# JOB
Starting with the line that contains "This screenshot has width=1365, height=729." and continuing through the end of the data, pull out every line word for word. Leave the pictures out of your answer.

# STORED RECORDS
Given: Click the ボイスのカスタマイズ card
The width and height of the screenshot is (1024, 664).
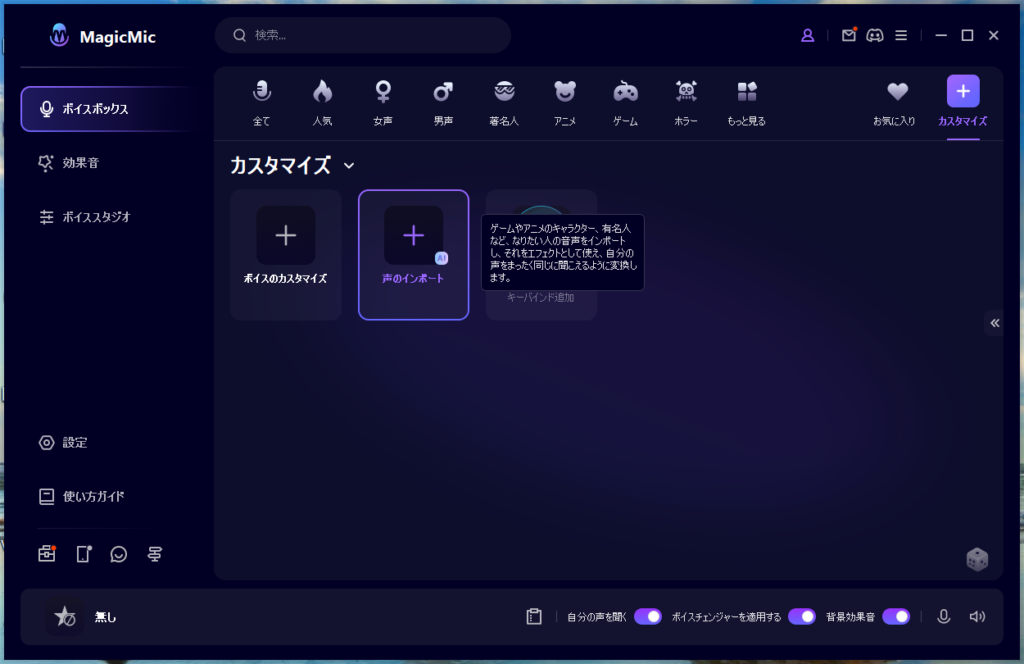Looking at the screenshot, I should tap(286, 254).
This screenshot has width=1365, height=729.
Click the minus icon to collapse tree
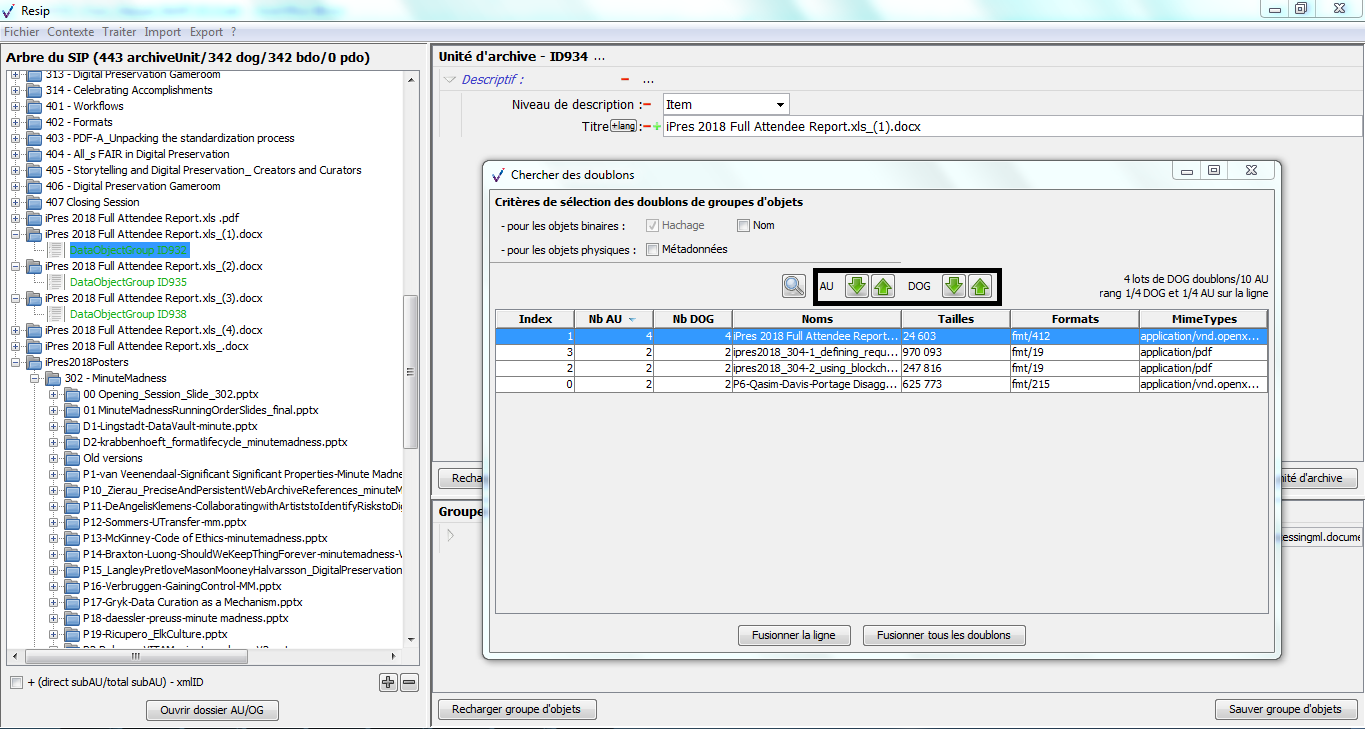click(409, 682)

# SOLUTION
This screenshot has width=1365, height=729.
Click the minus icon to collapse tree
click(409, 682)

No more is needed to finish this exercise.